FK-KMK UGM. Asian Medical Students’ Association Universitas Gadjah Mada (AMSA-UGM) menyelenggarakan program EXON 2025: OPTIMA (Optimizing Potential through Intelligent Medicine for Accessibility) pada 16–18 Mei 2025 di Yogyakarta. Acara ini menjadi ajang pertukaran nasional (National Exchange) yang mempertemukan AMSA-UGM dengan AMSA-Universitas Indonesia (AMSA-UI) untuk membahas bagaimana inovasi teknologi kedokteran dapat meningkatkan akses layanan kesehatan bagi kelompok difabel.
Mengangkat tiga fokus utama yakni akademik, sosial, dan budaya, EXON 2025 dirancang sebagai ruang dialog dan aksi nyata bagi mahasiswa kedokteran dalam menghadapi isu-isu aksesibilitas. Pada aspek akademik, kegiatan diisi dengan talkshow inspiratif yang menghadirkan dr. Luthfi Hidayat, Sp.OT(K) dan Dr. dr. Ronny Tri Wirasto, Sp.KJ. Keduanya mengulas pemanfaatan teknologi kedokteran terbaru dalam mempermudah aktivitas sehari-hari penyandang disabilitas.
Untuk mendukung keterampilan praktis, EXON 2025 juga menghadirkan Workshop Bahasa Isyarat yang bekerja sama dengan Unit Layanan Disabilitas (ULD) UGM. Peserta diajak untuk memahami dasar-dasar komunikasi non-verbal sebagai langkah awal membangun interaksi yang inklusif dengan penyandang disabilitas.
Tidak berhenti pada tataran akademik, kegiatan ini juga memfasilitasi aksi sosial melalui community service bersama Persatuan Orang Tua Anak dengan Down Syndrome (POTADS). Dalam kegiatan tersebut, peserta dan anak-anak berkebutuhan khusus mengikuti sesi fun-learning pembuatan kerajinan tangan yang difasilitasi oleh Joglo Ayu Tenan, UMKM yang mengedepankan semangat inklusivitas dalam wirausaha.
Sementara itu, dimensi kebudayaan dijalin lewat eksplorasi Malioboro dan Lava Tour Merapi, yang memberi kesempatan bagi peserta untuk menikmati kekayaan budaya lokal sambil membangun keakraban dalam suasana rekreatif dan reflektif.
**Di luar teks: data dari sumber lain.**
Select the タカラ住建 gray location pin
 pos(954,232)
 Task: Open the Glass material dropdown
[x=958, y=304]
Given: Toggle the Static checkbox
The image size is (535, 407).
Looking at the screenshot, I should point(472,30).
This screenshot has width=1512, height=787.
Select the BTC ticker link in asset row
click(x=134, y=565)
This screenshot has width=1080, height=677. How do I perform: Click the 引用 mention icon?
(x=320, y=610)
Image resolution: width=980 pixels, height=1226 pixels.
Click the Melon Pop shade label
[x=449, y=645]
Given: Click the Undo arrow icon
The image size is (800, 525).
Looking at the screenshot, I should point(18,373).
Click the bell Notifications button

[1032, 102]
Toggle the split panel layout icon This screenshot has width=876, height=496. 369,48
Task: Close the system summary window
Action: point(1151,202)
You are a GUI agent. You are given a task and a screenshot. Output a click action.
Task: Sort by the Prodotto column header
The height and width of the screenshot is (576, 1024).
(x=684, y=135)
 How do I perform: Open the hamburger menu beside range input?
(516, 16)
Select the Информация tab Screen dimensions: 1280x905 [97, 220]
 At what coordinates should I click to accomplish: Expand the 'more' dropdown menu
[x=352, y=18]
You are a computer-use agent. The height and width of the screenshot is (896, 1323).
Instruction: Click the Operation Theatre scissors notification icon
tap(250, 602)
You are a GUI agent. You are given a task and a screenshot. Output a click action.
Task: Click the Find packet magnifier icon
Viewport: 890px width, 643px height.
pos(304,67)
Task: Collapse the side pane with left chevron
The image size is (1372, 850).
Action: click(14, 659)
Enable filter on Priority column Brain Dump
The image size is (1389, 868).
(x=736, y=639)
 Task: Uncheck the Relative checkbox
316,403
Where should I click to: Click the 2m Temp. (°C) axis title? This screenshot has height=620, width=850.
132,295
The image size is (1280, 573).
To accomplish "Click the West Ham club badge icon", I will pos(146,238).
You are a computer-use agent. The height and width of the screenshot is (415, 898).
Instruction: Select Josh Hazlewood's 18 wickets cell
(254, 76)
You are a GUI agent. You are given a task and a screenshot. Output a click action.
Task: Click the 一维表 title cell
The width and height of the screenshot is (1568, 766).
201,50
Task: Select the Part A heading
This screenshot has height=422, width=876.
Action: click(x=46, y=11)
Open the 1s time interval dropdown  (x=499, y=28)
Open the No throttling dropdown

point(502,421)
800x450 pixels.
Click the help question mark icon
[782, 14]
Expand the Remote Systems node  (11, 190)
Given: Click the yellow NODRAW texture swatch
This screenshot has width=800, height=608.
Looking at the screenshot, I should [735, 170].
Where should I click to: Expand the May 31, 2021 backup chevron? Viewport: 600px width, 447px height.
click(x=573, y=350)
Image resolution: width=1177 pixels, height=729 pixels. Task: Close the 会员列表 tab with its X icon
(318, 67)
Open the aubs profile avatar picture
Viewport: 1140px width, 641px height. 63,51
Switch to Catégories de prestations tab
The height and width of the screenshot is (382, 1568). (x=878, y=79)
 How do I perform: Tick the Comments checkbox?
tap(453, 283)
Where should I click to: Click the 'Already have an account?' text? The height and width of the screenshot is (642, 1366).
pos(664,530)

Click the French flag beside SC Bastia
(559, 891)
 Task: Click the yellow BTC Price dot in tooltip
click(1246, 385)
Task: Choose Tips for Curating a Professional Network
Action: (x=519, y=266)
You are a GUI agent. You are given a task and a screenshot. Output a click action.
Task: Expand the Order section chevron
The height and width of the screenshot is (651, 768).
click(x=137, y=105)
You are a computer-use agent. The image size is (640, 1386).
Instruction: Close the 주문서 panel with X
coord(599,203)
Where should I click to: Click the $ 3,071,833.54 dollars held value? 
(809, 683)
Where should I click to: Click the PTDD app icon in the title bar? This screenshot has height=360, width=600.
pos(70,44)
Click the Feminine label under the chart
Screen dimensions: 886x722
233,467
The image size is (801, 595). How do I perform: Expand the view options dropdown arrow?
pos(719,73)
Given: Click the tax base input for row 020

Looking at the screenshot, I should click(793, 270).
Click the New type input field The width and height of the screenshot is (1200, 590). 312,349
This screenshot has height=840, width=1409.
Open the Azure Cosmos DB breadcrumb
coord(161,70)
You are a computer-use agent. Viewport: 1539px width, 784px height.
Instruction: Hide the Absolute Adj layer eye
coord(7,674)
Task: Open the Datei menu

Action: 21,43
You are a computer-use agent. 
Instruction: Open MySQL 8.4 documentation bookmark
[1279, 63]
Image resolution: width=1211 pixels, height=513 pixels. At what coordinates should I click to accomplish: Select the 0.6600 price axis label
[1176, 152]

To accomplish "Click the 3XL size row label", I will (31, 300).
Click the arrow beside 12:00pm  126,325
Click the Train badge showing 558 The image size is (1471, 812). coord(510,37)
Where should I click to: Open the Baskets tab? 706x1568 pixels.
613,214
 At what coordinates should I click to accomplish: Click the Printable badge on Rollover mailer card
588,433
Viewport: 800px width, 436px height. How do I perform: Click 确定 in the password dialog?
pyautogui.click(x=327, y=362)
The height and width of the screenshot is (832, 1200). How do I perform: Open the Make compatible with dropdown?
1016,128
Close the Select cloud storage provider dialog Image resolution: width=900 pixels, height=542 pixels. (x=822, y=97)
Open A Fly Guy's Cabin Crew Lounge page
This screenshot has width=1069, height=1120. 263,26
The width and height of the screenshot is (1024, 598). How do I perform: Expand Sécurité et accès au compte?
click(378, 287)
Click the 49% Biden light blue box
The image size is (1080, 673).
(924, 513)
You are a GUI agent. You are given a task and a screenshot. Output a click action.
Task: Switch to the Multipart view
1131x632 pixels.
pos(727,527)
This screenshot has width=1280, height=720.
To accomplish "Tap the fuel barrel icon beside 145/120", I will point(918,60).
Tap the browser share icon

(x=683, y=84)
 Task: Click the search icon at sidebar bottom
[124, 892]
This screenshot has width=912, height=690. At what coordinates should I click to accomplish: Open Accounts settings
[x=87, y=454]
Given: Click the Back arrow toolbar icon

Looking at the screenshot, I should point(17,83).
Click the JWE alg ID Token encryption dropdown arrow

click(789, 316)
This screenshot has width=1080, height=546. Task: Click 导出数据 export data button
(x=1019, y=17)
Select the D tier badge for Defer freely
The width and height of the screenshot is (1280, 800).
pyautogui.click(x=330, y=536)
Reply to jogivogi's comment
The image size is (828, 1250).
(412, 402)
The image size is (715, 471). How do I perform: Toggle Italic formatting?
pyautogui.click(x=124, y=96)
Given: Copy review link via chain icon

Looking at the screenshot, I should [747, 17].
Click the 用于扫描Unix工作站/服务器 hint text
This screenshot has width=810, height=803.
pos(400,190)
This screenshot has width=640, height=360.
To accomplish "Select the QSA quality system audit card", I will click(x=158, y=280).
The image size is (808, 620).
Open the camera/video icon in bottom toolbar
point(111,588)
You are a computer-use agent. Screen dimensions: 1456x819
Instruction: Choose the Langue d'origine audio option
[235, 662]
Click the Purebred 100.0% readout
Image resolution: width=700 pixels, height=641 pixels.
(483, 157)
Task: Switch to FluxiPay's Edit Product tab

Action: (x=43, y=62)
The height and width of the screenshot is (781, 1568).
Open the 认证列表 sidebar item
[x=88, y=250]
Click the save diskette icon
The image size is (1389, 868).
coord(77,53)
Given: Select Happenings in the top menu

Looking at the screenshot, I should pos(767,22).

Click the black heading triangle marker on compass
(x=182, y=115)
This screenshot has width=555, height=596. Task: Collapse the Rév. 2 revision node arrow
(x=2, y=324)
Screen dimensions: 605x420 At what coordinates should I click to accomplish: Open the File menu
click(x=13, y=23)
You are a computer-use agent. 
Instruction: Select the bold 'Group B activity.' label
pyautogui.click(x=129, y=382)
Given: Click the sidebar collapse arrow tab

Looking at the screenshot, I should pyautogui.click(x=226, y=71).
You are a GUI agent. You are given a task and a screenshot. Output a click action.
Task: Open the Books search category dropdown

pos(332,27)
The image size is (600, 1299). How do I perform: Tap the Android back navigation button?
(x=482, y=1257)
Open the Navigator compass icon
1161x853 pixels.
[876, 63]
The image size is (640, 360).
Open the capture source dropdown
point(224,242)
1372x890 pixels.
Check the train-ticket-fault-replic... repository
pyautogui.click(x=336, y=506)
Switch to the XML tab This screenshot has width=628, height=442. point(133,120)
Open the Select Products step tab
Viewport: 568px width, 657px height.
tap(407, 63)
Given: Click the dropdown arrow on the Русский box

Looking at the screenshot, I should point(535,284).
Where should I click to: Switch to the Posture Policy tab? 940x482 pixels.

Bagi banyak peserta, momen ini menjadi ruang “healing” dari padatnya aktivitas akademik.
Melalui rangkaian kegiatan EXON 2025, AMSA-UGM dan AMSA-UI tidak hanya memperkuat jejaring dan kapasitas akademik, tetapi juga memperlihatkan komitmen nyata dalam membangun kesadaran kolektif terhadap isu aksesibilitas dan inklusi. Inisiatif ini selaras dengan komitmen mendukung Tujuan Pembangunan Berkelanjutan (Sustainable Development Goals/SDGs), khususnya SDG 3: Kehidupan Sehat dan Sejahtera, SDG 4: Pendidikan Berkualitas, SDG 10: Mengurangi Kesenjangan, dan SDG 17: Kemitraan untuk Mencapai Tujuan. Semangat inklusi, kepedulian, dan kolaborasi lintas kampus yang tumbuh dari EXON 2025 diharapkan menjadi benih perubahan dalam praktik kedokteran yang lebih manusiawi dan berkeadilan di masa depan. (Kontributor: Mirza Timmerman).